▸ Work to complete
Pick out every line in the listing below that contains the string "height", and copy each of those lines.

▸ Recorded data
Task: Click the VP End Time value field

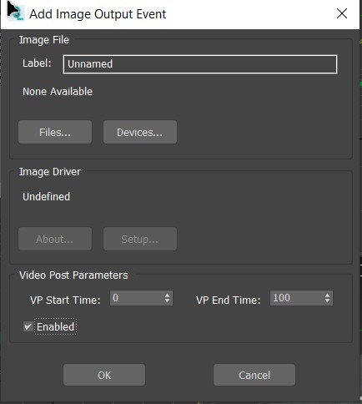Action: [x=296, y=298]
--
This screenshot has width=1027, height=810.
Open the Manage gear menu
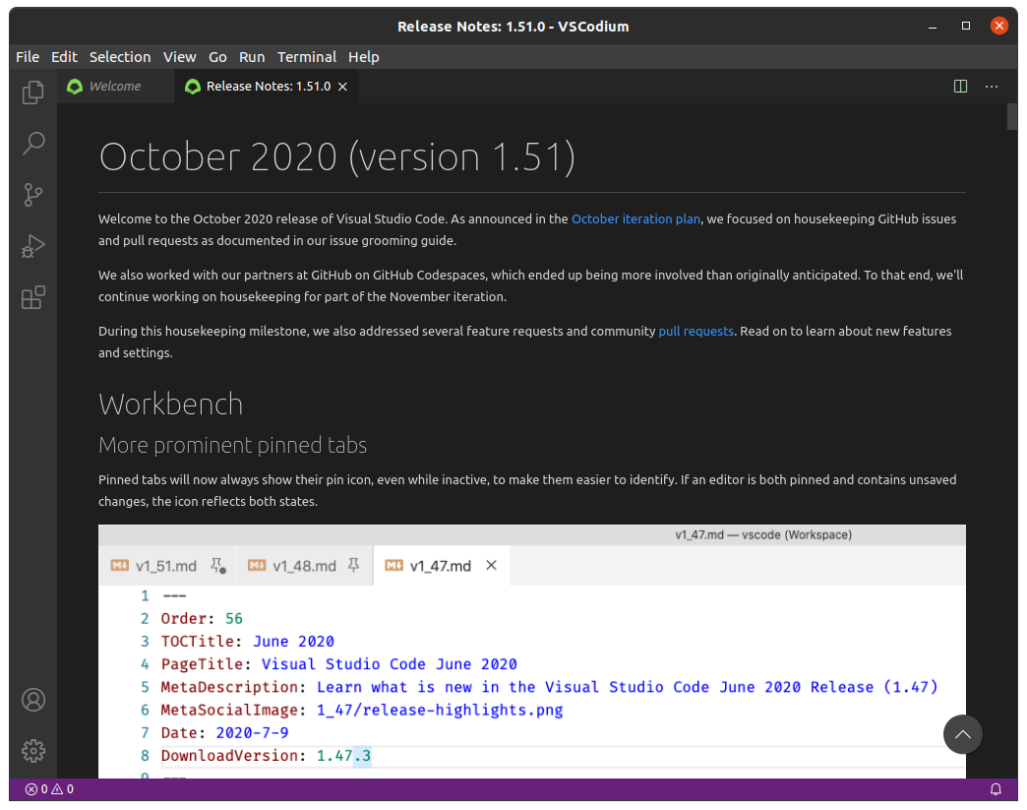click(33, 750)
* * *
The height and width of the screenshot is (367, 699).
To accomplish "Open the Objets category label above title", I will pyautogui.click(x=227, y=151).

▸ The output
This screenshot has width=1027, height=810.
The height and width of the screenshot is (367, 699).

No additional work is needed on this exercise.